Every good poker player knows about the importance of pot odds
on the Flop and Turn. But they can be equally important even before the flop
. As a beginner, you should stick to the tables and lists of acceptable start hands
, but there are situations where you have to make independant individual decisions based on pot odds
1. The blinds are 30/60 and you have the Small Blind with 78o and a medium-size chip stack. Three players have limped. This is clearly a call, since it costs you only 30 chips (assuming that the BB will not raise) to be in a 300 chips pot. Your pre-flop odds are 10:1, which allows you to call with almost any hand. Of course you will fold if the flop does not hit you. Be aware that you play against many opponents, so you need a hand that can beat them all if the flop hits you. In your case, the straight potential of 78o makes the difference. Although I would still invest 30 chips with A2o, I would need a real good flop to play on. An Ace on the flop may give you top pait, but against multiple opponents you will find yourself up against another Ace with a better kicker very often.
2. The Blinds are 50/100 and you have the same average chip stack, but this time you are the Big Blind. A loose player in middle position raises for 200 chips, the button calls, SB folds. Calling here would cost you 100 Chips for a 650 chips pot, giving you 6,5:1 pot odds. You can call with an average hand. Add to this the fact that the loose player could be raising with anything, and the Button is considering his strong post-flop position and the decision is easy.

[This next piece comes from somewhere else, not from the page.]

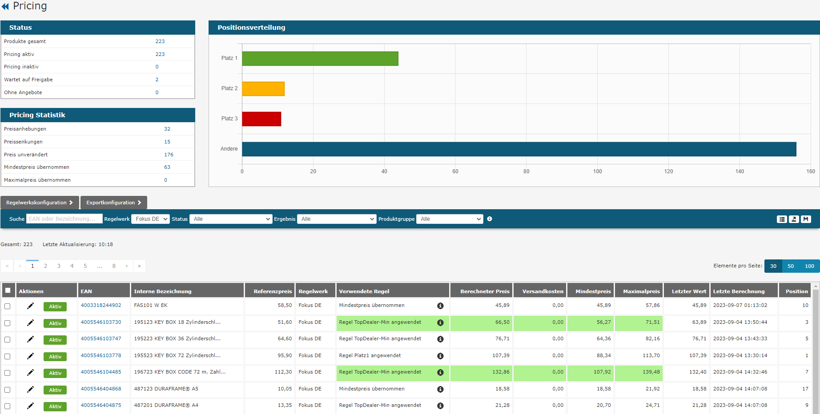Viewport: 820px width, 414px height.
Task: Click info icon for Regel Platz1 angewendet
Action: [440, 356]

3. The Blinds are 100/200, you have a chip stack of 5000 and you are the Button. Two players limp and you hold T9s. You would call here because you are getting good pot odds and do not have to risk too big a part of your stack with a hand that has decent potential if it hits the flop for a draw or a made hand. But even more important is the fact that you have the best position now. Everything does of course depend on what the SB and BB do. You might even consider raising here to a) keep the SB and BB from raising themselves, b) find out more about the strength of your opponents hands, and c) hopefully having everybody check to you after the flop.
As you can see, all those examples are about decisions in the early and middle stages of a tournament. Later, you should act in a different manner. When the blinds are high vs. the chip stacks, you should preserve your chips for those hands where you can raise.